Tuesday, February 24, 2009

Freek Six 2/24 - 3/2


So, the 10-day Bran Buds challenge is well under way. I'm finding that it's all about building blocks. First, I got a hold of my calorie intake/burnoff. Then the water, next the fiber, sodium, and for some reason, the toughest obstacle is the fat grams. Later on down the road, I'm sure cholesterol will be my challenge.


Disclaimer: For the faint of heart, skip right to the food diary. For those with a sense of humor, please read on.

I was mildly concerned about really upping the fiber intake. And the first few days weren't exactly easy. In fact, I thought I might be doing something wrong, at first. The cereal tastes fine--that's not the issue. But you had better be close to the facilities all day. This isn't something you want to do while on a camping trip. There is not pain, just urgency. After a week, though, things are running smoothly. And I never feel bloated at all. Even after eating a little too much (which I tend to do), my tummy doesn't feel uncomfortable. And it's not long before that lunch just moves on. After every two-week weigh-in last year, I would go have a decadent meal, and regret it for a couple days. It would slow me down physically and mentally. I feel like I have tapped into the secret formula for a safe and effective human Drano. That wasn't so bad, was it? For more info on the state of my poo, feel free to email or call me. I won't subject the world to it.

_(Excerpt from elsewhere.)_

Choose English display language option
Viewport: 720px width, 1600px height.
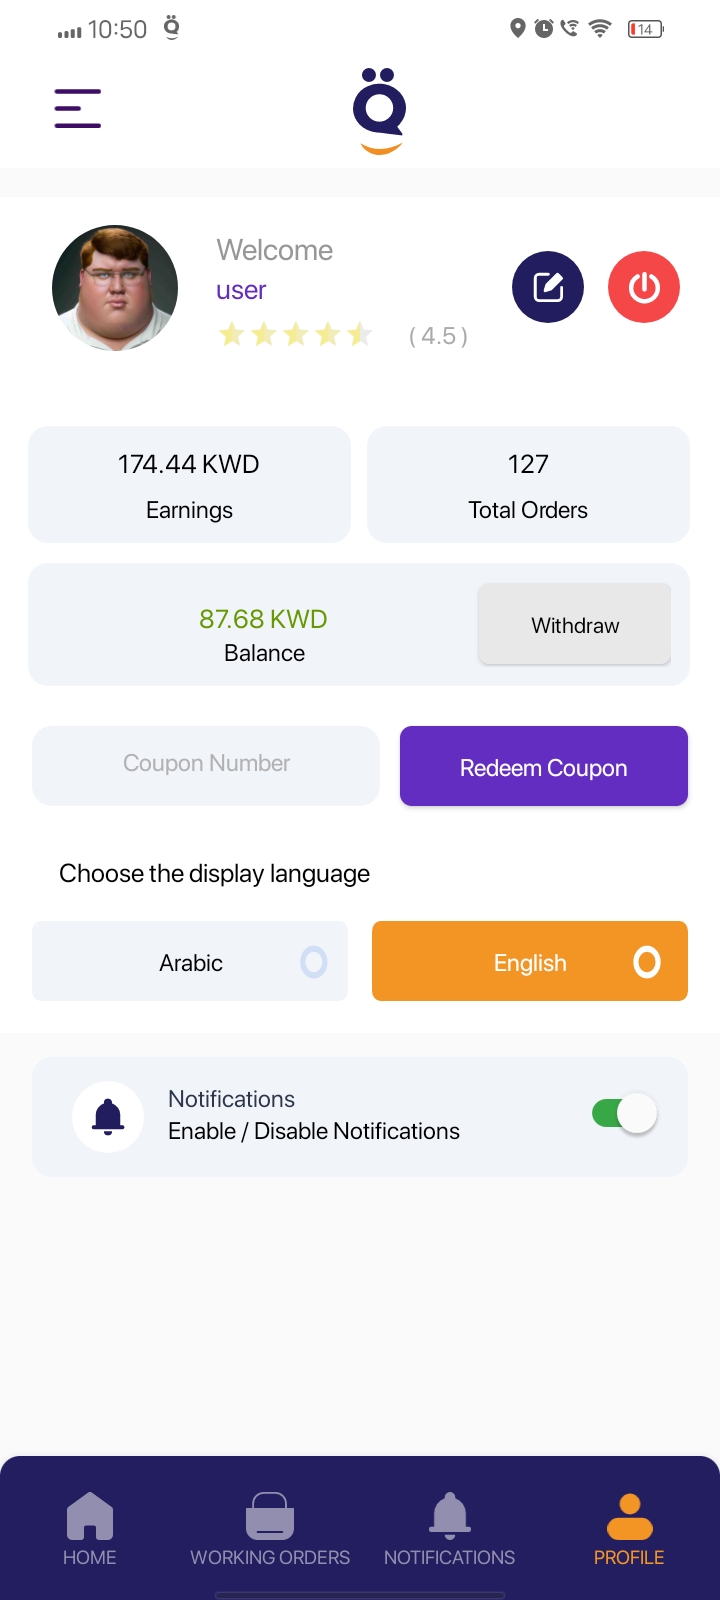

2/24 Breakfast: 1/2 Grapefruit, cereal, yogurt Workout: incline bench press, ab machine, slanted pull-ups, narrow grip pulldowns, push ups on bench, oblique twist, 45 min walking 3.5 mph, 5.0 incline Lunch: Spanish olives with Manchego cheese, Moroccan Tajine with root vegetables, raisins, almond couscous, and yogurt, coffee, vanilla milkshake (If you haven't yet been to Blind Faith Cafe in Evanston, get going) Workout #2: 40 min walking 3.7 mph, 20 min running 6.0 mph, 0.5 incline Snack: Fiber Plus bar Dinner: ER soybean burger with green chile, grilled onions, muenster cheese, sweet potato fries, salad, glass red wine.

2/25 Workout: 60 min walking 3.5 mph 8.0 incline Breakfast: 1/2 grapefruit, cereal, yogurt Snack: 8 cherry cordials. You heard me. I felt like shit for eating those. Physically and mentally. I don't know what made me do it. Lunch: leftovers of the Moroccan Tajine, salad Snack: Pear, cheese stick Dinner: Campbell's Select Harvest Mexican style Chicken Tortilla soup, salad.

2/26 Breakfast: 1/2 grapefruit, yogurt, cereal Workout: Barbell curl, upright row, good mornings, seated row, tricep pushdowns, deltoid lateral raises(or "shredding my delts"), 60 min walking 3.5 mph, 5.0 incline Snack: Fiber Plus bar, coffee Lunch: Chili's 1/2 turkey sandwich, fries, side salad, chips and salsa, diet Coke Dinner: ER Cheese Ravioli, salad, 1o0 calorie bar.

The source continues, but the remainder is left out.